Menimbang Pemberhentian Gus Yahya dan Penetapan Pj. Ketum PBNU KH Zulfa Mustafa

Menimbang Pemberhentian Gus Yahya dan Penetapan Pj. Ketum PBNU KH Zulfa Mustafa
Menimbang Pemberhentian Gus Yahya dan Penetapan Pj. Ketum PBNU KH Zulfa Mustafa

MEDIA IPNU - Dalam tradisi Nahdlatul Ulama, setiap langkah organisasi idealnya berangkat dari kejernihan hati, ketelitian fiqih organisasi, dan keteguhan pada prinsip ahlussunnah wal jamaah yang menjunjung ketertiban (nizham) serta kehormatan (muru’ah). Maka, dinamika yang terjadi dalam proses pemberhentian Ketua Umum Pengurus Besar Nahdlatul Ulama (PBNU) KH Yahya Cholil Staquf (Gus Yahya) dan penetapan KH Zulfa Mustafa sebagai Pejabat (Pj.) Ketua Umum perlu ditempatkan dalam bingkai adab, ketenangan, dan pemahaman terhadap perangkat aturan organisasi yang menjadi pijakan seluruh keputusan.

Latar Belakang dan Alasan Pemberhentian Menurut Perangkat Organisasi

Proses pemberhentian ini berangkat dari sejumlah dugaan pelanggaran yang dinilai telah memenuhi unsur “pemberhentian tetap” sebagaimana diatur dalam Peraturan Perkumpulan NU Nomor 13 Tahun 2025 tentang Pemberhentian Fungsionaris, Pergantian Antar Waktu, dan Pelimpahan Fungsi Jabatan. Di antara alasan yang diajukan ialah:

1.       Dugaan keterlibatan dalam jaringan Zionisme Internasional,

2.       Mengundang narasumber yang dinilai pro-Zionis, sehingga dianggap dapat merusak nama baik Perkumpulan NU,

3.       Dugaan pelanggaran terhadap Qanun Asasi NU dan prinsip Aswaja An-Nahdliyah,

4.       Pemenuhan unsur pemberhentian tidak hormat, yaitu tindakan yang dinilai mencemarkan nama baik Perkumpulan sebagaimana tertulis dalam Pasal 8 Perkum NU Nomor 13 Tahun 2025.

Perlu digarisbawahi bahwa poin-poin tersebut merupakan alasan formal yang digunakan oleh pihak PBNU dalam menjustifikasi langkah organisatoris, bukan penetapan hukum pidana atau moral yang sifatnya final. Spirit adab mengajarkan kepada kita untuk tidak menambah, mengurangi, atau melampaui batas dalam menilai seseorang, terlebih seorang kiai yang selama ini menjadi teladan banyak warga nahdliyin.

- SOAL
a – Tuliskan kembali dengan persis bagian artikel tentang pemberhentian Gus Yahya, mulai dari "1.       Dugaan keterlibatan" sampai ke "13 Tahun 2025.".
b – Menurut artikel tentang pemberhentian Gus Yahya, peraturan apa yang mengatur unsur "pemberhentian tetap"?
c – Sebutkan semua alasan pemberhentian yang diajukan dalam artikel tentang pemberhentian Gus Yahya.
Baris-baris data sesudah ini tidak berperan dalam pengerjaan apa pun.

- CUPLIKAN SUMBER
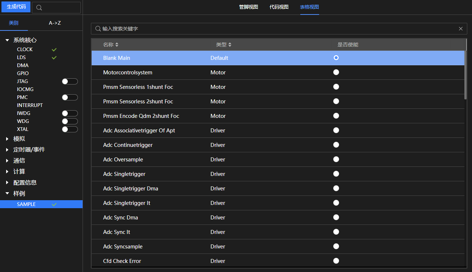Expand the 模拟 category

7,139
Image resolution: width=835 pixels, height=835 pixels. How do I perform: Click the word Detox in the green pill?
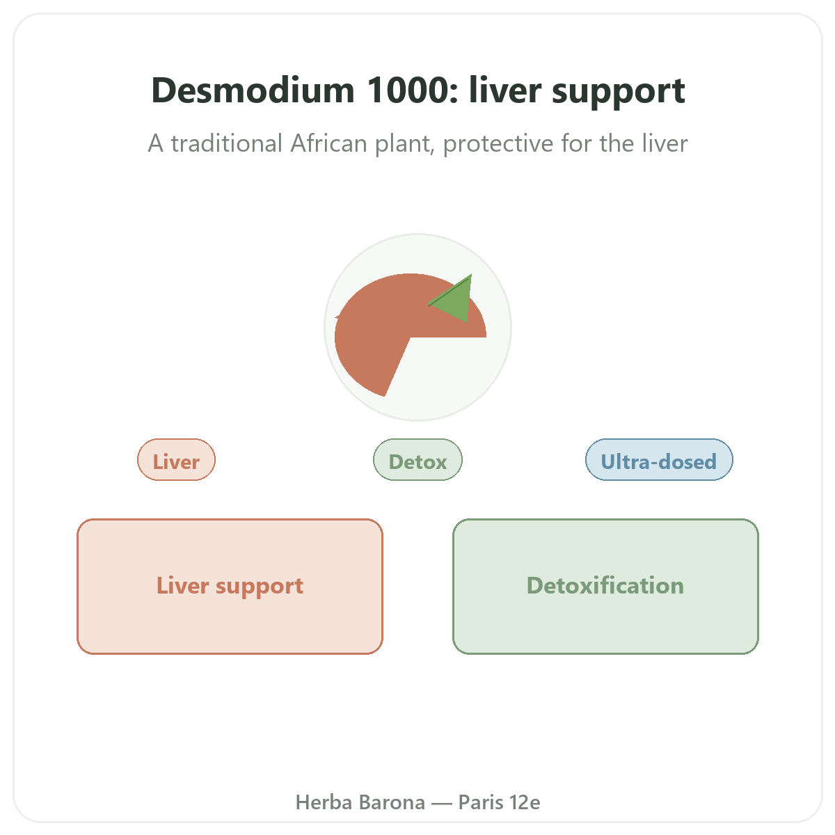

- JAWABAN
a –
1.       Dugaan keterlibatan dalam jaringan Zionisme Internasional,

2.       Mengundang narasumber yang dinilai pro-Zionis, sehingga dianggap dapat merusak nama baik Perkumpulan NU,

3.       Dugaan pelanggaran terhadap Qanun Asasi NU dan prinsip Aswaja An-Nahdliyah,

4.       Pemenuhan unsur pemberhentian tidak hormat, yaitu tindakan yang dinilai mencemarkan nama baik Perkumpulan sebagaimana tertulis dalam Pasal 8 Perkum NU Nomor 13 Tahun 2025.

b – Peraturan Perkumpulan NU Nomor 13 Tahun 2025 tentang Pemberhentian Fungsionaris, Pergantian Antar Waktu, dan Pelimpahan Fungsi Jabatan.

c –
1. Dugaan keterlibatan dalam jaringan Zionisme Internasional.
2. Mengundang narasumber yang dinilai pro-Zionis, sehingga dianggap dapat merusak nama baik Perkumpulan NU.
3. Dugaan pelanggaran terhadap Qanun Asasi NU dan prinsip Aswaja An-Nahdliyah.
4. Pemenuhan unsur pemberhentian tidak hormat, yaitu tindakan yang dinilai mencemarkan nama baik Perkumpulan sebagaimana tertulis dalam Pasal 8 Perkum NU Nomor 13 Tahun 2025.